Your task =>
Once the records have been read, set every one down as it stands.

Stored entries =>
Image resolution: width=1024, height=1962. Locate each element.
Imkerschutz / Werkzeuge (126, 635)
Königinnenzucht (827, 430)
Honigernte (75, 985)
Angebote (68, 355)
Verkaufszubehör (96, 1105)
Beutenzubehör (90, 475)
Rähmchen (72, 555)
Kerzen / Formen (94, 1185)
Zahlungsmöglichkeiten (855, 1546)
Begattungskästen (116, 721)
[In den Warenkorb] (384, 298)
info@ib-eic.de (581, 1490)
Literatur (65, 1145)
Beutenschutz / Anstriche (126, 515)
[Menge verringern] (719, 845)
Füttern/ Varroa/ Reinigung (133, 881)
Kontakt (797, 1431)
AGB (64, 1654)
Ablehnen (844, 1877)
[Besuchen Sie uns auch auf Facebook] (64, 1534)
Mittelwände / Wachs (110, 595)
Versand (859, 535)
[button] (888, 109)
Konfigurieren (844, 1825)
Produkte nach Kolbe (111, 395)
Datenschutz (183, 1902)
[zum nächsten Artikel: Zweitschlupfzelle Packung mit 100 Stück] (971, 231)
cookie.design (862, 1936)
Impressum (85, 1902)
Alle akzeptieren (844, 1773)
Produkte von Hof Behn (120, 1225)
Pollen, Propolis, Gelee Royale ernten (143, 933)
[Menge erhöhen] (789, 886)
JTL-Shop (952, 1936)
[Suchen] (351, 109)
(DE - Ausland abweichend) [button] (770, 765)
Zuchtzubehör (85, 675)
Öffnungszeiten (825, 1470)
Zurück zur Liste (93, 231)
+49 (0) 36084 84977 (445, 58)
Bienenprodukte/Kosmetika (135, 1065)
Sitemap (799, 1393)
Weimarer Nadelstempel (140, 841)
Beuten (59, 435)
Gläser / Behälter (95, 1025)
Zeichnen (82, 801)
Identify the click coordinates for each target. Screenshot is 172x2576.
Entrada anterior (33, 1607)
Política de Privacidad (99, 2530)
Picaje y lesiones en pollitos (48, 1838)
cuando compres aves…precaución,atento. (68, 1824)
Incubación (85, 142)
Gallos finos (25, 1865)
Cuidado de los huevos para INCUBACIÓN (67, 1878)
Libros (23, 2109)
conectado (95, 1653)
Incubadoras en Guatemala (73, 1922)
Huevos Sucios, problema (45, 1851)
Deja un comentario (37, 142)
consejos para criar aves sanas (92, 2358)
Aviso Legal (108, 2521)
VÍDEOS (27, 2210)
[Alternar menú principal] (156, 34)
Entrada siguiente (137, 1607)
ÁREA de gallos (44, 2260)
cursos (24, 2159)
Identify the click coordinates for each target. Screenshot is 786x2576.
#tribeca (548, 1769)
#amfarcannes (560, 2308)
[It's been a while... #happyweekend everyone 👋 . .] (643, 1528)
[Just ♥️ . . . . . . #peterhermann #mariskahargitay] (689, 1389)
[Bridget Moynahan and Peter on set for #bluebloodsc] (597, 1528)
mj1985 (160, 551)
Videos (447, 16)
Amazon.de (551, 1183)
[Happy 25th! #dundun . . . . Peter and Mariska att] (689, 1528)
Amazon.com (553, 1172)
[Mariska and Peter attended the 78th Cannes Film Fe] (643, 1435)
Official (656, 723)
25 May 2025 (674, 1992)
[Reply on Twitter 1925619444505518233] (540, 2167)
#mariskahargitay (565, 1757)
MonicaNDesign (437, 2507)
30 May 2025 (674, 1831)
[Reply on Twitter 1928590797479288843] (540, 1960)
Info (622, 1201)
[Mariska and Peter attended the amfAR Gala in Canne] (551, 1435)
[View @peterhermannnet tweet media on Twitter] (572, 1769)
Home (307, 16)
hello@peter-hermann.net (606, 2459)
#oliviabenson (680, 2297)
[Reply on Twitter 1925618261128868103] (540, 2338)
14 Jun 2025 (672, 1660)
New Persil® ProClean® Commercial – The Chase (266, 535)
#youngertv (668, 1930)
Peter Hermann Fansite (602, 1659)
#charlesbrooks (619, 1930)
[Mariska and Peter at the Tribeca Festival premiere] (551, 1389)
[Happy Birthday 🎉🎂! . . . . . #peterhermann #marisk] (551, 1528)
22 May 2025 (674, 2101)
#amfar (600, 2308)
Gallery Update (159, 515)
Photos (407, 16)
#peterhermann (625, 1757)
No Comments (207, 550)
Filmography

Answer space =>
Image resolution: width=1024, height=1962. Locate each element.
Imkerschutz / Werkzeuge (126, 635)
Königinnenzucht (827, 430)
Honigernte (75, 985)
Angebote (68, 355)
Verkaufszubehör (96, 1105)
Beutenzubehör (90, 475)
Rähmchen (72, 555)
Kerzen / Formen (94, 1185)
Zahlungsmöglichkeiten (855, 1546)
Begattungskästen (116, 721)
[In den Warenkorb] (384, 298)
info@ib-eic.de (581, 1490)
Literatur (65, 1145)
Beutenschutz / Anstriche (126, 515)
[Menge verringern] (719, 845)
Füttern/ Varroa/ Reinigung (133, 881)
Kontakt (797, 1431)
AGB (64, 1654)
Ablehnen (844, 1877)
[Besuchen Sie uns auch auf Facebook] (64, 1534)
Mittelwände / Wachs (110, 595)
Versand (859, 535)
[button] (888, 109)
Konfigurieren (844, 1825)
Produkte nach Kolbe (111, 395)
Datenschutz (183, 1902)
[zum nächsten Artikel: Zweitschlupfzelle Packung mit 100 Stück] (971, 231)
cookie.design (862, 1936)
Impressum (85, 1902)
Alle akzeptieren (844, 1773)
Produkte von Hof Behn (120, 1225)
Pollen, Propolis, Gelee Royale ernten (143, 933)
[Menge erhöhen] (789, 886)
JTL-Shop (952, 1936)
[Suchen] (351, 109)
(DE - Ausland abweichend) [button] (770, 765)
Zuchtzubehör (85, 675)
Öffnungszeiten (825, 1470)
Zurück zur Liste (93, 231)
+49 (0) 36084 84977 (445, 58)
Bienenprodukte/Kosmetika (135, 1065)
Sitemap (799, 1393)
Weimarer Nadelstempel (140, 841)
Beuten (59, 435)
Gläser / Behälter (95, 1025)
Zeichnen (82, 801)
Identify the click coordinates for each target. Screenshot is 172x2576.
Entrada anterior (33, 1607)
Política de Privacidad (99, 2530)
Picaje y lesiones en pollitos (48, 1838)
cuando compres aves…precaución,atento. (68, 1824)
Incubación (85, 142)
Gallos finos (25, 1865)
Cuidado de los huevos para INCUBACIÓN (67, 1878)
Libros (23, 2109)
conectado (95, 1653)
Incubadoras en Guatemala (73, 1922)
Huevos Sucios, problema (45, 1851)
Deja un comentario (37, 142)
consejos para criar aves sanas (92, 2358)
Aviso Legal (108, 2521)
VÍDEOS (27, 2210)
[Alternar menú principal] (156, 34)
Entrada siguiente (137, 1607)
ÁREA de gallos (44, 2260)
cursos (24, 2159)
Identify the click coordinates for each target. Screenshot is 786x2576.
#tribeca (548, 1769)
#amfarcannes (560, 2308)
[It's been a while... #happyweekend everyone 👋 . .] (643, 1528)
[Just ♥️ . . . . . . #peterhermann #mariskahargitay] (689, 1389)
[Bridget Moynahan and Peter on set for #bluebloodsc] (597, 1528)
mj1985 (160, 551)
Videos (447, 16)
Amazon.de (551, 1183)
[Happy 25th! #dundun . . . . Peter and Mariska att] (689, 1528)
Amazon.com (553, 1172)
[Mariska and Peter attended the 78th Cannes Film Fe] (643, 1435)
Official (656, 723)
25 May 2025 (674, 1992)
[Reply on Twitter 1925619444505518233] (540, 2167)
#mariskahargitay (565, 1757)
MonicaNDesign (437, 2507)
30 May 2025 (674, 1831)
[Reply on Twitter 1928590797479288843] (540, 1960)
Info (622, 1201)
[Mariska and Peter attended the amfAR Gala in Canne] (551, 1435)
[View @peterhermannnet tweet media on Twitter] (572, 1769)
Home (307, 16)
hello@peter-hermann.net (606, 2459)
#oliviabenson (680, 2297)
[Reply on Twitter 1925618261128868103] (540, 2338)
14 Jun 2025 (672, 1660)
New Persil® ProClean® Commercial – The Chase (266, 535)
#youngertv (668, 1930)
Peter Hermann Fansite (602, 1659)
#charlesbrooks (619, 1930)
[Mariska and Peter at the Tribeca Festival premiere] (551, 1389)
[Happy Birthday 🎉🎂! . . . . . #peterhermann #marisk] (551, 1528)
22 May 2025 (674, 2101)
#amfar (600, 2308)
Gallery Update (159, 515)
Photos (407, 16)
#peterhermann (625, 1757)
No Comments (207, 550)
Filmography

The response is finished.